**EXERCISE INSTRUCTIONS:** Return the full passage on forming glasses from metal alloys, word for word and unchanged.

**GIVEN TEXT:**

Glasses are solids whose structure is essentially that of a liquid, with atoms arranged randomly instead of in the ordered patterns of a crystal. Generally, they are produced by quickly cooling a material from a molten state, a process called quenching.

“It is very difficult to make glasses from metals compared to any other class of materials, such as semiconductors, ceramics and polymers,” Thompson said. Decades of effort by scientists around the world have focused on “understanding and on exploiting the remarkable properties of these materials, and on understanding why some alloy compositions can be made into glasses and others cannot,” he said.

They still haven’t solved that “why,” Thompson said. But this new work does “provide a very specific and quantitative new insight into the characteristics of liquid alloys that can most readily be quenched into the glassy state,” he said, and thus provides a much more rapid way of discovering new alloys that have the right properties.

The research was the result of a collaboration between Thompson and MIT post-doc Johannes A. Kalb with Professor Yi Li and graduate student Qiang Guo at the National University of Singapore, working together across thousands of miles of separation through the Singapore-MIT Alliance. Essentially, the work consisted of producing an array of different alloys with slightly varying proportions of two metals, each deposited on a separate microscopic finger of metal. Then, they analyzed the changes in density of each different mixture when the glass crystallized, and found that there were a few specific proportions that had significantly higher density than the others — and those particular alloys were the ones that could readily form glasses. Of three of these special proportions they found, two were already known glass-forming alloys, but the third was a new discovery.

**DATA EXCERPTS:**
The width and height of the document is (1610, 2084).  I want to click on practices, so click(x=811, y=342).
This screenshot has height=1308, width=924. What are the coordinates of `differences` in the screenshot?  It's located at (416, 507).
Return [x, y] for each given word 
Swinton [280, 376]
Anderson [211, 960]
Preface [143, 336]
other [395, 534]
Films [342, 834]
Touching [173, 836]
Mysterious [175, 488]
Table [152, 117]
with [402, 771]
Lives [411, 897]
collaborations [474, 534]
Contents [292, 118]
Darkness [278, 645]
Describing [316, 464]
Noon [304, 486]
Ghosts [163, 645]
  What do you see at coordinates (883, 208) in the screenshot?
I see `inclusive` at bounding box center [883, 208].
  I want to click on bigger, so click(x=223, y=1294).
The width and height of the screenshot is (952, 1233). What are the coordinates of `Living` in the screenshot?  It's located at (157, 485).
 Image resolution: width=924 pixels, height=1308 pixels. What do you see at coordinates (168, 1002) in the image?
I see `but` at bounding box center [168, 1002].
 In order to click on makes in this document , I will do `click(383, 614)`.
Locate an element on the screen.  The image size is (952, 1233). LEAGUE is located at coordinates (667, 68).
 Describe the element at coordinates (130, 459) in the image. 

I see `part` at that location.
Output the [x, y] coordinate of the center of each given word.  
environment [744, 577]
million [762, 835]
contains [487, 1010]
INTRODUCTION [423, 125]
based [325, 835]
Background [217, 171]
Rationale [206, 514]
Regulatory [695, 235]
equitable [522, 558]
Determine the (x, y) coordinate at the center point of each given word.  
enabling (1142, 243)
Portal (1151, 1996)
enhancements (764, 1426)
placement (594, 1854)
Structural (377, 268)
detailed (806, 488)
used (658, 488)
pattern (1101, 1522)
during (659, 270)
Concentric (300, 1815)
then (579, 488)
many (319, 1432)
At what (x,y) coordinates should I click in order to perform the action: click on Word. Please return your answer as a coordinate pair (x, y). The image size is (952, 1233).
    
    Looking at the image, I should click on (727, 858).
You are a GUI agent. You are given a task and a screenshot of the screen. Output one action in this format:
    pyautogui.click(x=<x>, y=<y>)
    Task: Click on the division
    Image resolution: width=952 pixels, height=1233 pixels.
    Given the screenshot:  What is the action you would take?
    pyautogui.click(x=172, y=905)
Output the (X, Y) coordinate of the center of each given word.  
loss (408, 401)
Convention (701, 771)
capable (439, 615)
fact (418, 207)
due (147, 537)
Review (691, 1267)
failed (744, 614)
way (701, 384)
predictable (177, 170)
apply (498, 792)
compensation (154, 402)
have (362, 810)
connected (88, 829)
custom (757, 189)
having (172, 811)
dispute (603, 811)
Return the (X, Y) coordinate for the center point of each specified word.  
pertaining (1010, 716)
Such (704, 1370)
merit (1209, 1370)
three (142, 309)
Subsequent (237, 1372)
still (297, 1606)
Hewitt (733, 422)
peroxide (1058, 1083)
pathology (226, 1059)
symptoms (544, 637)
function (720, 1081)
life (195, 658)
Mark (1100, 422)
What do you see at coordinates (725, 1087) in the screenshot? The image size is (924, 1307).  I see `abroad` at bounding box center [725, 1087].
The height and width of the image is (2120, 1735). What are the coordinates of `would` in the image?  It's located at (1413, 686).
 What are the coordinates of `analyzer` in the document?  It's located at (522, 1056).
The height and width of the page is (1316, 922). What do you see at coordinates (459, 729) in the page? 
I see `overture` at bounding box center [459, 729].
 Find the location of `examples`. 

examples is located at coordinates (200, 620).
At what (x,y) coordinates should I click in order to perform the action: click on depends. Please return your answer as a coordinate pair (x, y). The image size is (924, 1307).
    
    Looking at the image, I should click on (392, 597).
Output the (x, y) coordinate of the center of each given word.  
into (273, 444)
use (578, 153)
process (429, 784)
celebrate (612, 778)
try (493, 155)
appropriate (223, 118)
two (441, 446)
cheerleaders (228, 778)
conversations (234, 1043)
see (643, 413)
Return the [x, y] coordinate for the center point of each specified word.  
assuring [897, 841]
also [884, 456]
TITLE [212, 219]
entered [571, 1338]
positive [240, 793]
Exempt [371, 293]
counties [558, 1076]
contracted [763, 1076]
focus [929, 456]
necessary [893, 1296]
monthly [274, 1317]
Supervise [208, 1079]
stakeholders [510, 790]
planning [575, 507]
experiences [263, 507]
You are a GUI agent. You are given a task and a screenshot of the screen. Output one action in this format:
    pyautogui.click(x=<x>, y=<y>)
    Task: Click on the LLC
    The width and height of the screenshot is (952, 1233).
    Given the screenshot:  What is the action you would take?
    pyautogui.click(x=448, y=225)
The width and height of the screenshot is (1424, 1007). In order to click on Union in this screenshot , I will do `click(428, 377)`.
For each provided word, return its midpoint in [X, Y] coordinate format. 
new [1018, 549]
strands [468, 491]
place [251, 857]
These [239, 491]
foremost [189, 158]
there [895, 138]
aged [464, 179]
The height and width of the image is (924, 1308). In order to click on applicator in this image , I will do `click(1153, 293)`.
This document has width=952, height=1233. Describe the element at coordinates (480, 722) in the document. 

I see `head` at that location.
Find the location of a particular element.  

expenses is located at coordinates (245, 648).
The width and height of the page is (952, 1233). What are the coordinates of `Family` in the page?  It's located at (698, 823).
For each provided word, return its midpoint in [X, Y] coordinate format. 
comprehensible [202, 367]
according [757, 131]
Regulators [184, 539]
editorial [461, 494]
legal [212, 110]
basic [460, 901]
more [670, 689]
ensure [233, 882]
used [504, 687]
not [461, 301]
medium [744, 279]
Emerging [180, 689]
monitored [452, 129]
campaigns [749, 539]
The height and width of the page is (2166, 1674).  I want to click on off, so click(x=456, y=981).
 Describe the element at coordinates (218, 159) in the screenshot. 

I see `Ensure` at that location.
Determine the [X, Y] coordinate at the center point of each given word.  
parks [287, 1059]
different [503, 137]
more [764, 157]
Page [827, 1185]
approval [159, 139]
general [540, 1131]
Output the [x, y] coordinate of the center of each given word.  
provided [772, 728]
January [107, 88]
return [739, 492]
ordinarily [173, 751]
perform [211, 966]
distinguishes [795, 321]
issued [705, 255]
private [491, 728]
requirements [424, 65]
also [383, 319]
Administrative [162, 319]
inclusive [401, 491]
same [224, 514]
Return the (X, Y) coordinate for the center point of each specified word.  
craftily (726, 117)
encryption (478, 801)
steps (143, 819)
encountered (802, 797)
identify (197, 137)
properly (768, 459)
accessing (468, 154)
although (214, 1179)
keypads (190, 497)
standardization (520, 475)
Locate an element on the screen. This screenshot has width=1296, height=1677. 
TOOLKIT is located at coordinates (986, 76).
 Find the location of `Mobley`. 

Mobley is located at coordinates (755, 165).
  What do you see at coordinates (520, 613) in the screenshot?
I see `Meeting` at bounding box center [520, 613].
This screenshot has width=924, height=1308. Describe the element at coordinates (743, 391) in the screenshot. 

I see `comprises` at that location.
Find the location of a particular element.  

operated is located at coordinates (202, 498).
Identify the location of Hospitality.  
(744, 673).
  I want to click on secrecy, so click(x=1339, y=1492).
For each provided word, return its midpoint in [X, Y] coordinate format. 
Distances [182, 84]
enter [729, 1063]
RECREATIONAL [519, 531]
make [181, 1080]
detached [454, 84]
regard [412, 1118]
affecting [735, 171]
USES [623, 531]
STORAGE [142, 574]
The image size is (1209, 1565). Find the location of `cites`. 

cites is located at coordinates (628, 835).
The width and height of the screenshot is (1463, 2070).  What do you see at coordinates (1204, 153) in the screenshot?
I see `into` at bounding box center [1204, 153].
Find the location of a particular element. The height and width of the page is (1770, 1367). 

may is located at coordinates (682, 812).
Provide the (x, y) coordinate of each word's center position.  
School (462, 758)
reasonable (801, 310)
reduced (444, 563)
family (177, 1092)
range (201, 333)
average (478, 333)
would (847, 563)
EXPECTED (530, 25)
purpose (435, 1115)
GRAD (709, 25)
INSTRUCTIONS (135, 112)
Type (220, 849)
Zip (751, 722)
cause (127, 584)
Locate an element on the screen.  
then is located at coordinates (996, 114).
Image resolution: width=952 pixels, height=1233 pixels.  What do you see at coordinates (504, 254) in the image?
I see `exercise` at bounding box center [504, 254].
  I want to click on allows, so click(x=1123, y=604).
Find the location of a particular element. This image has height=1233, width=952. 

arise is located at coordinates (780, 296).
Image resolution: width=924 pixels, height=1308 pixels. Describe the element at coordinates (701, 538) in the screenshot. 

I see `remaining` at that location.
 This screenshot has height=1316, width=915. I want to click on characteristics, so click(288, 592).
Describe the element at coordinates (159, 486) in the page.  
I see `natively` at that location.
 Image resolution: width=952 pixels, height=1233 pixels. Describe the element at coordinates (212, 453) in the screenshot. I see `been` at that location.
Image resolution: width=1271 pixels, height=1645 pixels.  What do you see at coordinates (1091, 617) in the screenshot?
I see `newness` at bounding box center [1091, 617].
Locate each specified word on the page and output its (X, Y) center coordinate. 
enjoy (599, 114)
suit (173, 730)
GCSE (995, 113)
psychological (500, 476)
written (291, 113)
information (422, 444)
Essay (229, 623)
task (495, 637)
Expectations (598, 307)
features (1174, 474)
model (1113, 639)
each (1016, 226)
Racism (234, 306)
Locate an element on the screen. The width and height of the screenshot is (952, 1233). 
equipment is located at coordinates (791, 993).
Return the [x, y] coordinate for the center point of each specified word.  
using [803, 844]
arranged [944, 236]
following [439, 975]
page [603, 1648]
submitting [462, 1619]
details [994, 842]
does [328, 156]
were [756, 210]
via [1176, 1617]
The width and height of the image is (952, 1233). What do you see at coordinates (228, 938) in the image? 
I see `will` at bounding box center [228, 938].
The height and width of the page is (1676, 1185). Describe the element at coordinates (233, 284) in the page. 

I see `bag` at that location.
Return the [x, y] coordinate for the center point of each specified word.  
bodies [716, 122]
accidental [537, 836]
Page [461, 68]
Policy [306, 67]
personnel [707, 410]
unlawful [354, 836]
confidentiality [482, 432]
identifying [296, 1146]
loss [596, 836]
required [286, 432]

**RESPONSE BOX:**
Glasses are solids whose structure is essentially that of a liquid, with atoms arranged randomly instead of in the ordered patterns of a crystal. Generally, they are produced by quickly cooling a material from a molten state, a process called quenching.

“It is very difficult to make glasses from metals compared to any other class of materials, such as semiconductors, ceramics and polymers,” Thompson said. Decades of effort by scientists around the world have focused on “understanding and on exploiting the remarkable properties of these materials, and on understanding why some alloy compositions can be made into glasses and others cannot,” he said.

They still haven’t solved that “why,” Thompson said. But this new work does “provide a very specific and quantitative new insight into the characteristics of liquid alloys that can most readily be quenched into the glassy state,” he said, and thus provides a much more rapid way of discovering new alloys that have the right properties.

The research was the result of a collaboration between Thompson and MIT post-doc Johannes A. Kalb with Professor Yi Li and graduate student Qiang Guo at the National University of Singapore, working together across thousands of miles of separation through the Singapore-MIT Alliance. Essentially, the work consisted of producing an array of different alloys with slightly varying proportions of two metals, each deposited on a separate microscopic finger of metal. Then, they analyzed the changes in density of each different mixture when the glass crystallized, and found that there were a few specific proportions that had significantly higher density than the others — and those particular alloys were the ones that could readily form glasses. Of three of these special proportions they found, two were already known glass-forming alloys, but the third was a new discovery.